Pride and Prejudice – IOTW Report

Pride and Prejudice

Patriot Retort: I guess I shouldn’t be surprised that Pride month is being hijacked by the hateful cranks of the Democrat Party Resistance.

The Democrats warned us they planned on making this a Summer of Rage.

And since they’re too lazy to create their own marches, they just glom on to someone else’s.

You know. Like they did the “People’s March for the Climate.”

Let’s face it, it is standard operating procedure for Democrats to coopt different identity groups and movements then exploit them for their own political purposes.

Just ask blacks in America.

Democrats have glommed on to gays like they’re a new fashion accessory.

And the fact that Pride month has become nothing more than an excuse to froth at the mouth over Donald Trump being President is kind of pathetic.

This may come as a surprise to you, but I happen to know a bit about Pride month.

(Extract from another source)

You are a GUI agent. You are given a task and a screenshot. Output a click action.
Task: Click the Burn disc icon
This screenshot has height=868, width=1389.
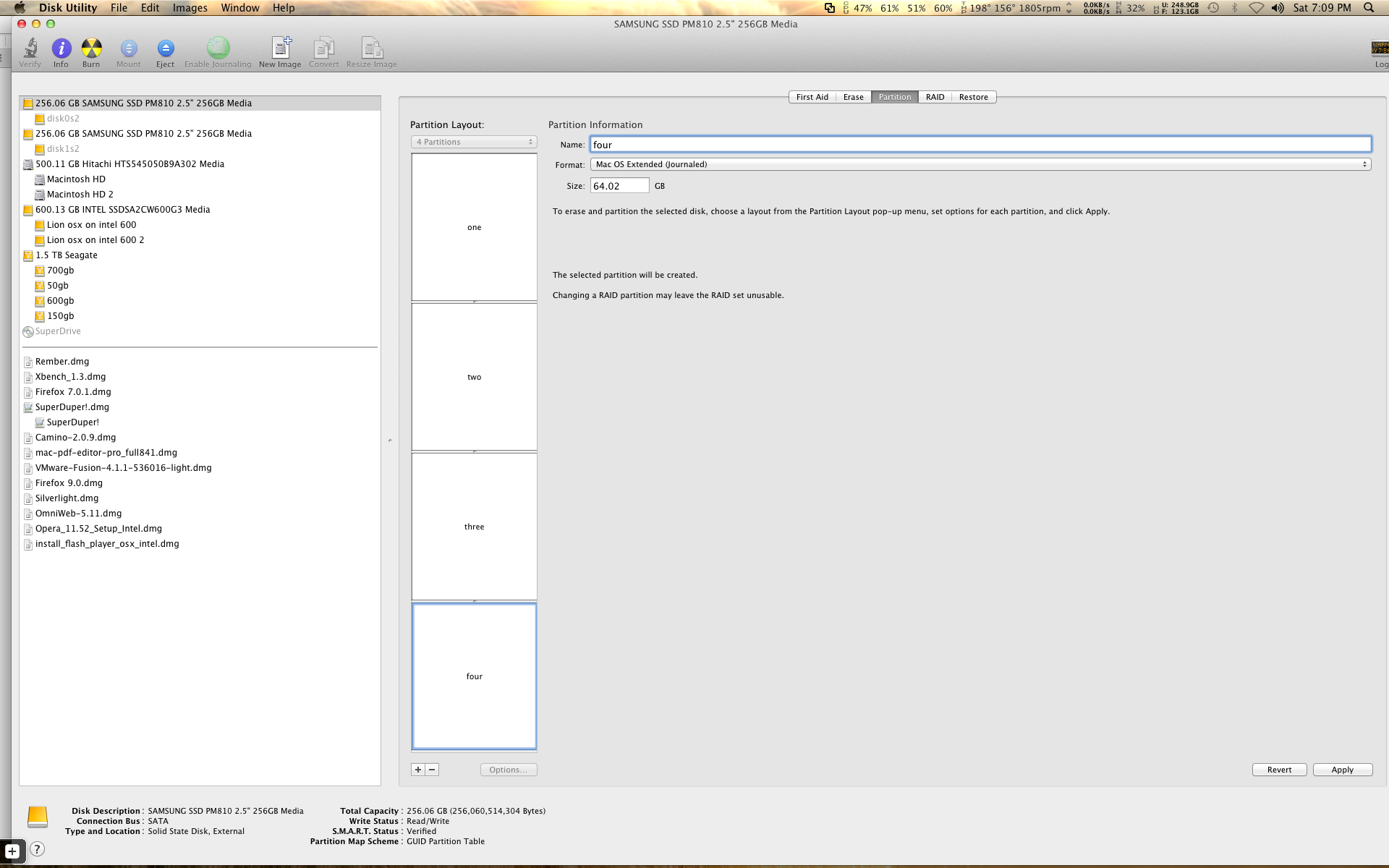point(91,52)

When I attended the MFA Playwriting program at Carnegie Mellon School of Drama, my thesis play “PRISM” was about the emergence of the Gay Rights Movement.

There were two separate storylines. One that began in the 1950s and led up to the June 1968 Stonewall riot. And another that began in 1979 and went back to the June 1968 Stonewall riot.

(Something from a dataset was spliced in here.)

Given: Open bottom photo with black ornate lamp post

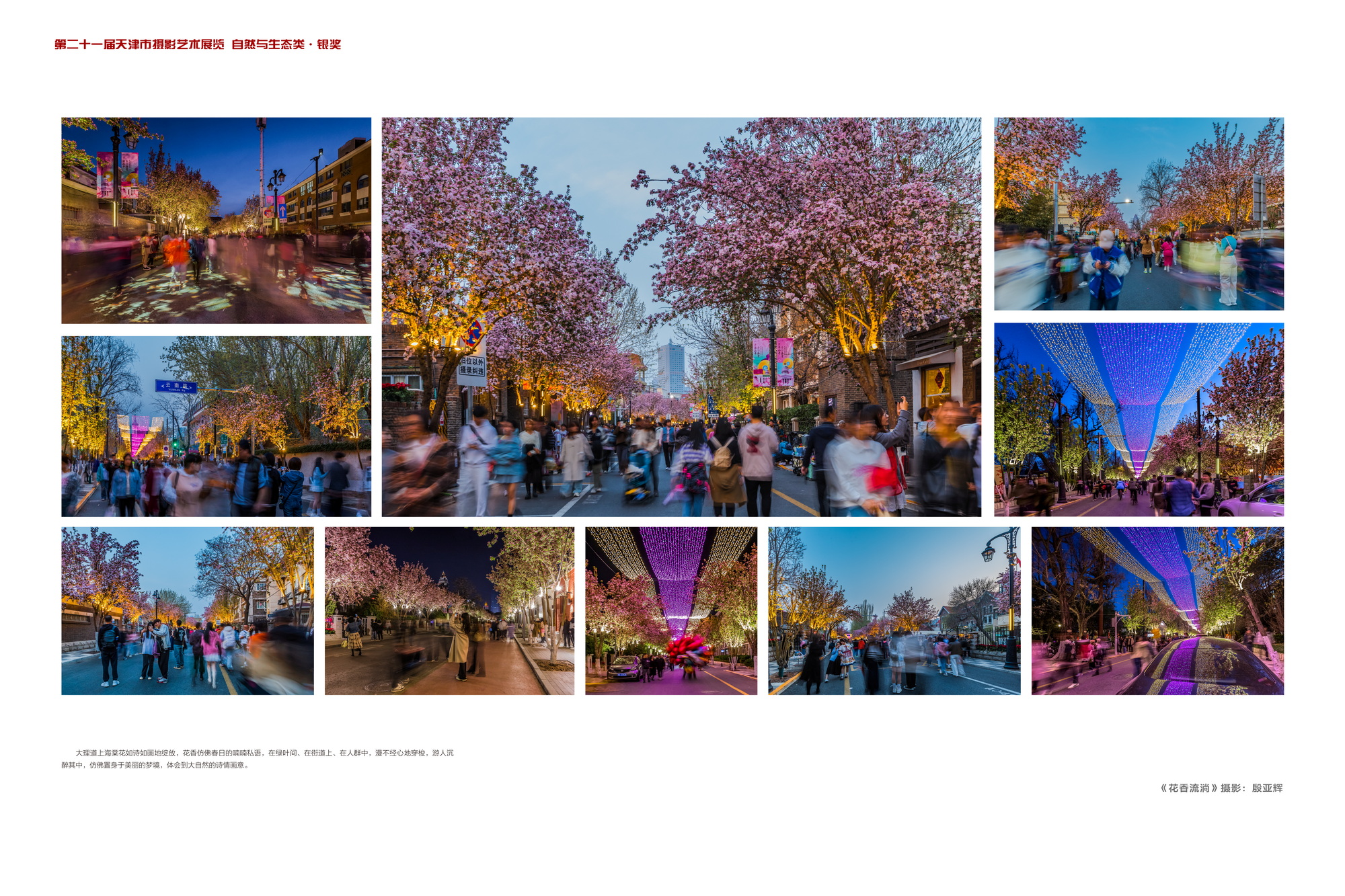Looking at the screenshot, I should (894, 610).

The two storylines converge at Stonewall at the time when the main characters from the two storylines first meet.

It was kind of a clever structure, if I say so myself.

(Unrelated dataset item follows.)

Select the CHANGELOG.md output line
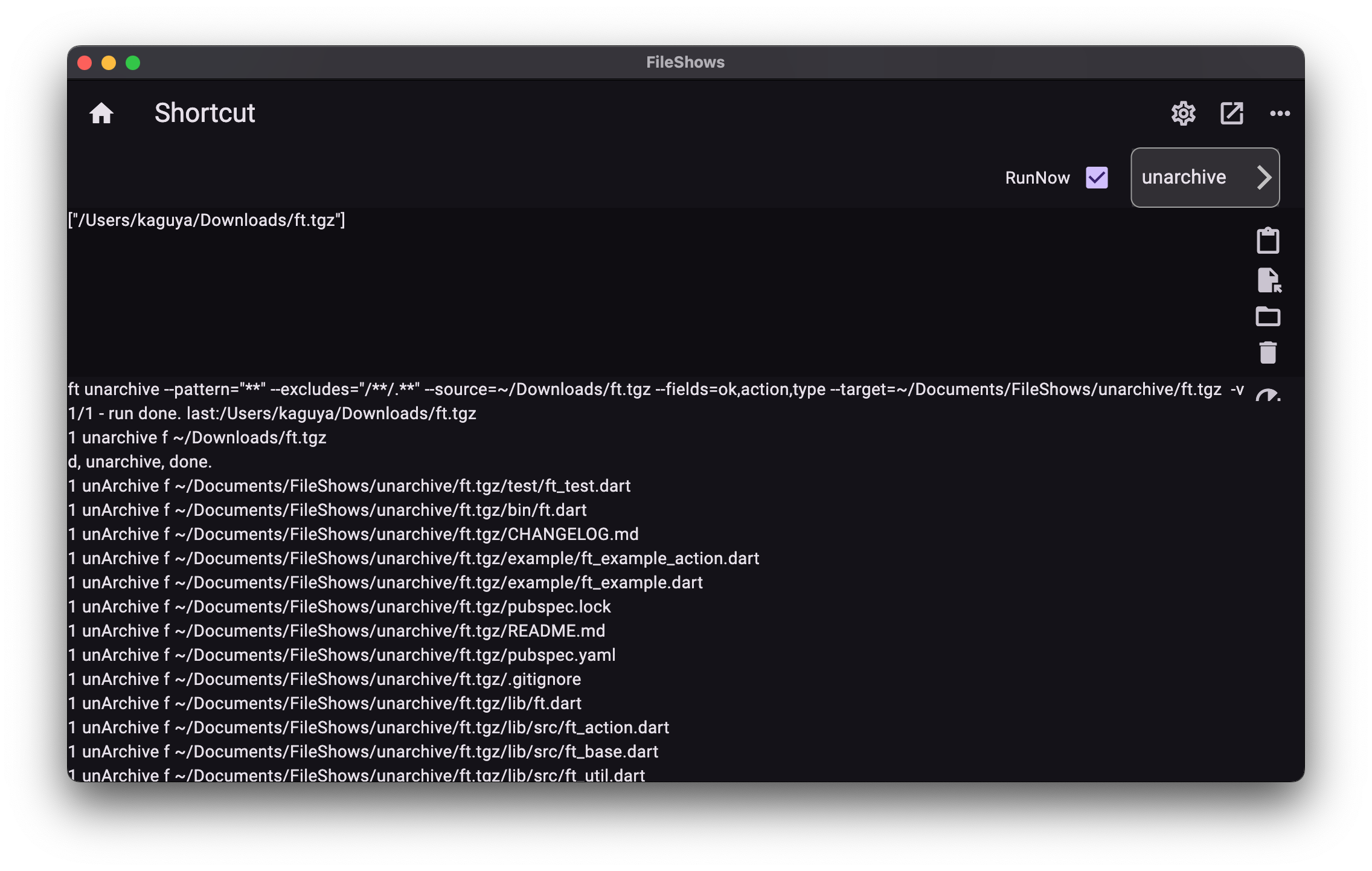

“PRISM” premiered at Chicago’s Bailiwick Theater as part of their 2001 Pride Series.

And in researching “PRISM,” I read countless books on the early Mattachine society, the Stonewall riot, and the post-Stonewall Gay Rights movement.

So why I am pointing all this out?

Well, I figure some may say, “How dare you! You’re not part of the LGBTMOUSE community. So what do you know about our Pride month?!”

I thought I’d head that off at the pass.

And though Pride occasionally became somewhat political in the past – most notably during the AIDS epidemic of the mid-1980s – the Gay Pride movement was far more Libertarian than it is today.

Today it’s about as Libertarian as Maxine Waters.